Before running anything, confirm .env is ignored:
cat .gitignore
If .env is not listed, add it before doing anything else:
echo ".env" >> .gitignore
Use fake data only
Create a small test folder:
mkdir synthetic-test-docs
Put in harmless fake files:
sample-contract.txt
sample-email.txt
sample-policy.txt
sample-invoice.txt
The contents should be obviously fake:
This is a synthetic test contract between ExampleCo and Demo LLC.
No real client, customer, employee, legal, medical, or financial data appears here.

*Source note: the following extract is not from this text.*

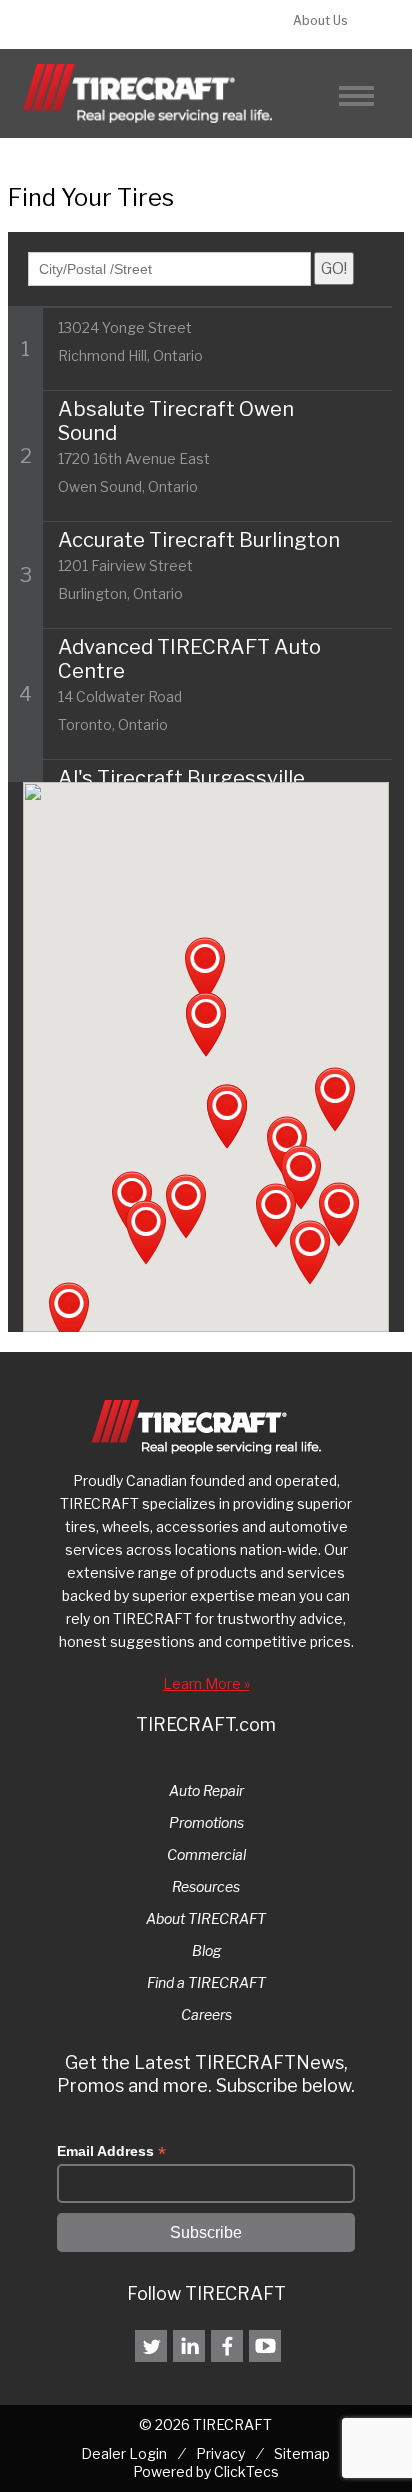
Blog (206, 1950)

Do not connect the repo to:
Your inbox
Your document management system
Google Drive
Dropbox
OneDrive
SharePoint
Notion
Slack
A client folder
A production database
Run it locally, not on a server
Do not deploy the app to Vercel, Render, Railway, Fly.io, AWS, GCP, Azure, or a public VPS just to “see what happens.”
Run it on your laptop.
Prefer local URLs like:
http://localhost:3000
http://127.0.0.1:8000
Avoid commands that expose your machine to the internet, such as:
ngrok
cloudflared tunnel
ssh -R
until you understand exactly what the app does.